- Warrenton Warrenton
- Coordinates: 34°21′24″N 86°21′34″W﻿ / ﻿34.35667°N 86.35944°W
- Country: United States
- State: Alabama
- County: Marshall
- Elevation: 620 ft (190 m)
- Time zone: UTC-6 (Central (CST))
- • Summer (DST): UTC-5 (CDT)
- Area codes: 256 & 938
- GNIS feature ID: 128591

= Warrenton, Alabama =

Unincorporated community in Alabama, US

Warrenton is an unincorporated community in Marshall County, Alabama, United States.

==Demographics==

Warrenton appeared on the 1870 U.S. Census as having a population of 60 residents.
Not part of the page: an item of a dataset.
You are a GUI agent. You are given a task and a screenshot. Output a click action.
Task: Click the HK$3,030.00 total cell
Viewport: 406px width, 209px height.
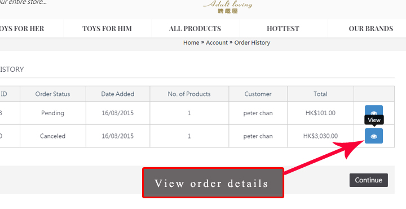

This was the only time it appeared on census rolls.

Historical population
| Census | Pop. | Note | %± |
| 1870 | 60 |  | — |
U.S. Decennial Census

==History==
Warrenton was named for Warren County, Virginia by the Smiths, an early family that settled in the area.
Warrenton served as the county seat of Marshall County from 1841 to 1848.
A post office operated under the name Warrenton from 1836 to 1906. Warrenton was the hometown of Thomas Atkins Street, a major in the 49th Alabama Infantry Regiment, and Oliver Day Street, who served as U.S. District Attorney for the Northern District of Alabama from 1907 to 1914 and served as special assistant to the Attorney General of the United States.